A 12-year-old girl facing a life-threatening skull tumour led doctors at the Monash Children’s Hospital to employ leading-edge techniques to save her life.
Mackenzie Fort was diagnosed with a epithelioid ­hemangioendothelioma (a rare malignant tumour) after experiencing headaches. Scans discovered a tumour so large it was putting pressure on her skull.
However, doctors were faced with a harrowing situation, with the tumour close to vital blood vessels that could have resulted in a fatal haemorrhage if interfered with.
According to the lead surgeon on Mackenzie’s case, neurosurgeon Chris Xenos, epithelioid hemangioendothelioma tumours are uncommon, especially the size found in her head.
“This tumour is huge, it is the biggest skull tumour I have done, but it is also a rare type of tumour that we don’t see often,” he said.

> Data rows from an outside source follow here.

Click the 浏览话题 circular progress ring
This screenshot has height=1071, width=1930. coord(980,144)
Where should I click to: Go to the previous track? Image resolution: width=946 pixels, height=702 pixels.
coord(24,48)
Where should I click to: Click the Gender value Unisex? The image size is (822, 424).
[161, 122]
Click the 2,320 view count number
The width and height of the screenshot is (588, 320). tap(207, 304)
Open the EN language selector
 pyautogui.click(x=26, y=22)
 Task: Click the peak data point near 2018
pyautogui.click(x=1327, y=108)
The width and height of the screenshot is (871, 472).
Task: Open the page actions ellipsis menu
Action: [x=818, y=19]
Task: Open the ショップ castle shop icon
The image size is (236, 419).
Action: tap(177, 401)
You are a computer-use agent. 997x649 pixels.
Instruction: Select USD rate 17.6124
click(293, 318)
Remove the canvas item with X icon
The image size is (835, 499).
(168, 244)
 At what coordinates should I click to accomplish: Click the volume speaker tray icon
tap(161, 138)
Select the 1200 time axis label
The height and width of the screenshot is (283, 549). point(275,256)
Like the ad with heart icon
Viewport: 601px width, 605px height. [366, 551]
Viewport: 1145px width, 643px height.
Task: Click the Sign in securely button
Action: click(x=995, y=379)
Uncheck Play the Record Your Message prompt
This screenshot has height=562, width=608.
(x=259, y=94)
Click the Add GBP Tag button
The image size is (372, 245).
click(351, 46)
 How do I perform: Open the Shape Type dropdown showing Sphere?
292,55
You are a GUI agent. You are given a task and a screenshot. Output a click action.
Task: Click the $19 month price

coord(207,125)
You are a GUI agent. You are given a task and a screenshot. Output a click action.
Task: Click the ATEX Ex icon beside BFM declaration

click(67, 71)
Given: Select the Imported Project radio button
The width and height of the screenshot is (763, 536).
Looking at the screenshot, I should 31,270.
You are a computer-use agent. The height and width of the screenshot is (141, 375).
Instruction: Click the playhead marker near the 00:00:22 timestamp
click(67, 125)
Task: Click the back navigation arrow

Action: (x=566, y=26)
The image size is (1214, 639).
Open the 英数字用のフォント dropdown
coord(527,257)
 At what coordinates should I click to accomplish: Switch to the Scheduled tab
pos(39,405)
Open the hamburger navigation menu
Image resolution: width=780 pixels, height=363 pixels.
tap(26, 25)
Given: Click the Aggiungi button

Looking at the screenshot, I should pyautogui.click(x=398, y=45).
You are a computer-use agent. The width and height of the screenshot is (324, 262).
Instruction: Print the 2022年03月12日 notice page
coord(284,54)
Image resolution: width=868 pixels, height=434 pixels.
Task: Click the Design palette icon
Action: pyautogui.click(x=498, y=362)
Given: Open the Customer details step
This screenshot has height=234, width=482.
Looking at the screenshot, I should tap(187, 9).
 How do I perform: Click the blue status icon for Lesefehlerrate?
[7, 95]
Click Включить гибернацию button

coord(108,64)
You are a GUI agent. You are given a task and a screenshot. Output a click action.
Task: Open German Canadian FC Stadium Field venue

“At a certain point, the brain starts suffering and I suspect the headaches were the start of that, and that causes unwellness, but it can also cause certain deficits such as paralysis. If it continued to increase in size, it would have put her life at risk.”
This prompted Mr Xenos and his team to try a ground-breaking approach, opting to block the blood cells around the tumour by injecting glue into the surrounding area, which they monitored for a week to ensure she did not experience a stroke.
“With this pre-op embolisation, the advantage we have is the conditions are in my favour and I can chip away and spend all day operating knowing I am not going to cause too much blood loss and can get the job done,” Mr Xenos said.
The surgery was deemed a success, with Mackenzie making a full recovery and keen to join her friends again on the sporting field.